What is the Difference Between Conventional Wells and Unconventional Wells?
An overview of the geologic rock properties of the two types of wells and how it affects production forecasting
Published on
September 26, 2023
Oil and gas wells produce from hydrocarbon-bearing geologic reservoirs deep under the surface of the earth which are either characterized as conventional reservoirs or unconventional reservoirs. For all oil and gas reservoirs, there are three important geologic characteristics that oil and gas companies consider when exploring for oil and natural gas: porosity, hydrocarbon saturation, and permeability. In plain English, porosity describes the capacity for a rock formation to hold liquids or gases, hydrocarbon saturation describes the percentage of total pore volume occupied by hydrocarbons, and permeability describes the ability for liquids or gases to flow through the rock pore space.
Most conventional wells, including the first conventional oil well in the United States which was produced by Edwin Drake in 1859, are characterized by drilling under the surface of the earth vertically or near vertically until the wellbore reaches a target conventional reservoir such as a sandstone or limestone which has sufficient porosity, sufficient hydrocarbon saturation, and sufficient permeability. Once drilled and completed, the hydrocarbon which was originally trapped under high pressure becomes exposed to low surface pressure which creates a pressure imbalance between the surface of the earth and the reservoir. Since conventional reservoirs have sufficient permeability, the pressure imbalance is sufficient to force the hydrocarbon to flow through the porous rock, up the wellbore, and to the surface of the earth. This phenomenon can be modeled by petroleum engineers through physics-based transport phenomena equations involving the conservation of energy and mass.
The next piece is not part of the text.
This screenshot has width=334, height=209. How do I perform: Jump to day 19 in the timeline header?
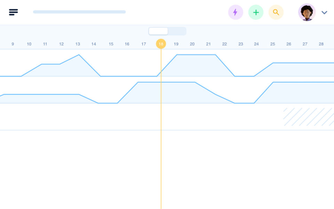click(x=176, y=44)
Up until the 1990’s, most scientists and engineers believed that economically producing from unconventional reservoirs such as shale formations was impossible. Like conventional reservoirs, attractive unconventional reservoirs have sufficient porosity and sufficient hydrocarbon saturation, but unconventional reservoirs in contrast have insufficient permeability. In other words, unconventional reservoirs have large amounts of hydrocarbon in place, but due to their low permeability, the majority of the oil and natural gas does not flow freely through the rock pores and cannot be produced to the surface. Then starting in the 1990s, the combination of horizontal drilling and hydraulic fracturing technologies allowed companies to create sufficient, but locally confined artificial permeability which enabled drilling unconventional wells economically viable. Due to the locally confined nature of an unconventional well’s permeability, production from unconventional wells is isolated and independent relative to other wells around it, assuming no external interference, which lends itself to an AI-enabled statistical approach.